PROBLEM STATEMENT -
Retype every entry in its entirety, without alteration.

[Dataset entries]
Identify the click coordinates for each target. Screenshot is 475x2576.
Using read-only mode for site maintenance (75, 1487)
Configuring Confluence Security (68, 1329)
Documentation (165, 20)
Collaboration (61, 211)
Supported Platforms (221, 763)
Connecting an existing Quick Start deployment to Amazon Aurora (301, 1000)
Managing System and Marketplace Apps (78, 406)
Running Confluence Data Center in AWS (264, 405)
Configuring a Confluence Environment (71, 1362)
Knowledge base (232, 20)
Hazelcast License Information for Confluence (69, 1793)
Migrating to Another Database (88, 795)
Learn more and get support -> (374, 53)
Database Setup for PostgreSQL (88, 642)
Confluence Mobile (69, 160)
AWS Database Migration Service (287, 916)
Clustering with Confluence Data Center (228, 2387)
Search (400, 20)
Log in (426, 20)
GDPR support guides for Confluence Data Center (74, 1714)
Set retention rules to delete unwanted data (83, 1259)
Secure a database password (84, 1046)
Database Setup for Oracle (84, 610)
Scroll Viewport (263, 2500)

RESPONSE TO THE EXERCISE -
Identify the click coordinates for each target. Screenshot is 475x2576.
Using read-only mode for site maintenance (75, 1487)
Configuring Confluence Security (68, 1329)
Documentation (165, 20)
Collaboration (61, 211)
Supported Platforms (221, 763)
Connecting an existing Quick Start deployment to Amazon Aurora (301, 1000)
Managing System and Marketplace Apps (78, 406)
Running Confluence Data Center in AWS (264, 405)
Configuring a Confluence Environment (71, 1362)
Knowledge base (232, 20)
Hazelcast License Information for Confluence (69, 1793)
Migrating to Another Database (88, 795)
Learn more and get support -> (374, 53)
Database Setup for PostgreSQL (88, 642)
Confluence Mobile (69, 160)
AWS Database Migration Service (287, 916)
Clustering with Confluence Data Center (228, 2387)
Search (400, 20)
Log in (426, 20)
GDPR support guides for Confluence Data Center (74, 1714)
Set retention rules to delete unwanted data (83, 1259)
Secure a database password (84, 1046)
Database Setup for Oracle (84, 610)
Scroll Viewport (263, 2500)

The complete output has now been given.